## INFORMATION SHOWN
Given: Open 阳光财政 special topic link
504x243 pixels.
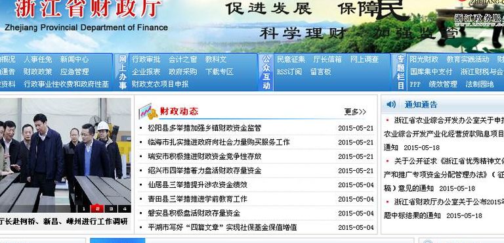Looking at the screenshot, I should [x=424, y=59].
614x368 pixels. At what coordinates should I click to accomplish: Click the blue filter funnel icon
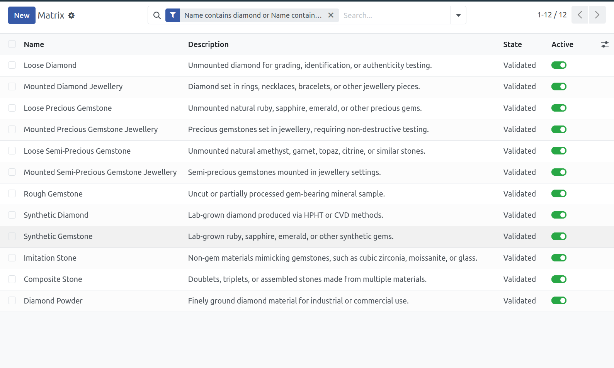coord(173,15)
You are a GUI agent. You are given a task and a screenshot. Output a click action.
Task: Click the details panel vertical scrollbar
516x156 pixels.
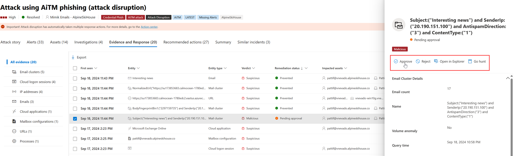point(511,114)
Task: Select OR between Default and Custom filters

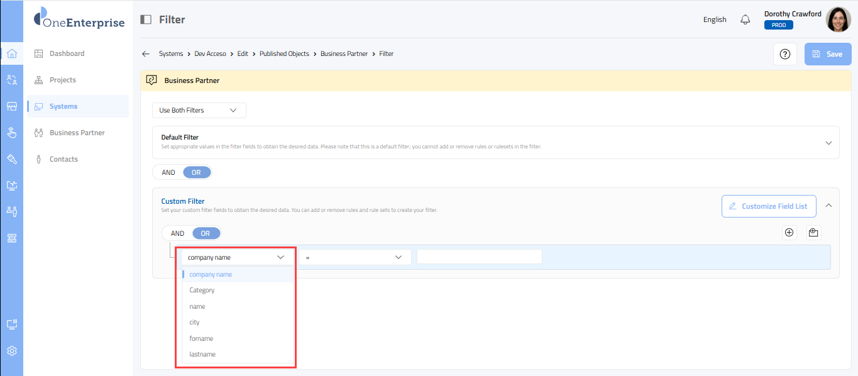Action: (x=197, y=172)
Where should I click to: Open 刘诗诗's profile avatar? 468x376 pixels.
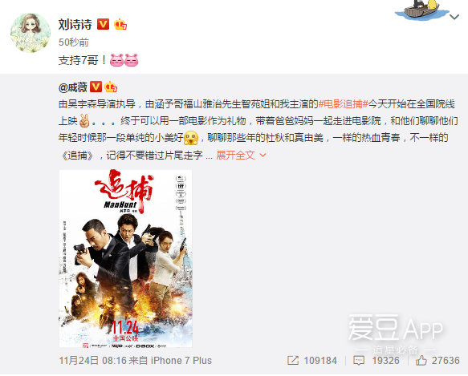31,33
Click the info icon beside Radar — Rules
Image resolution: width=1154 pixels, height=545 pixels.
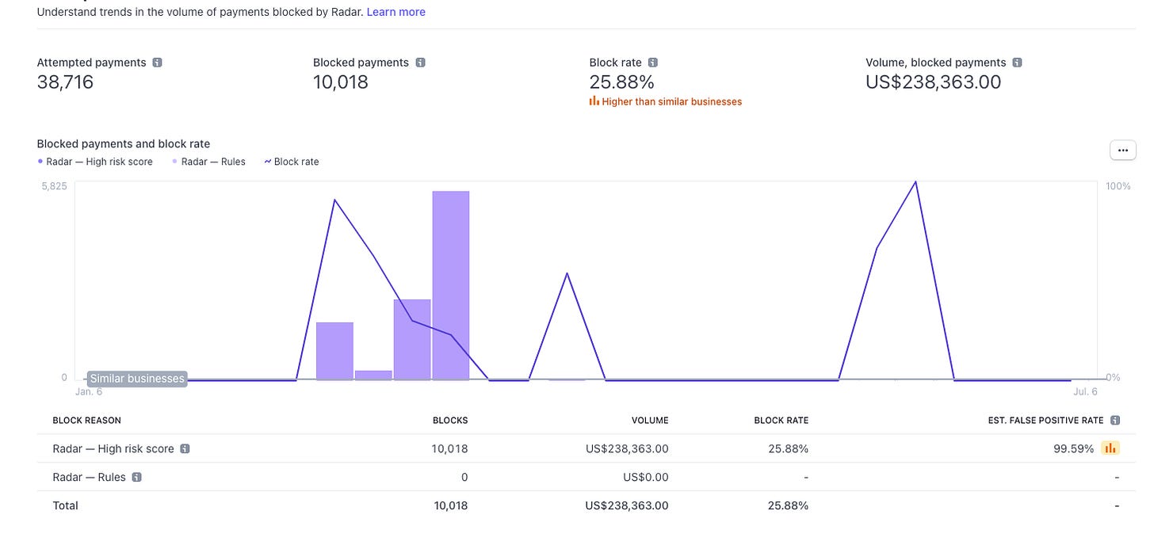[136, 477]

## THE TASK
Your reply should consist solely of the lines above, from the opening line through the line with "Task: Click the", reproduced exactly and without pictures.

## RESULT
Given: Open 阳光财政 special topic link
504x243 pixels.
Looking at the screenshot, I should [x=424, y=59].
614x368 pixels. At what coordinates should I click to accomplish: Click the blue filter funnel icon
coord(173,15)
You are a GUI agent. You are given a task and a screenshot. Output a click action.
Task: Click the details panel vertical scrollbar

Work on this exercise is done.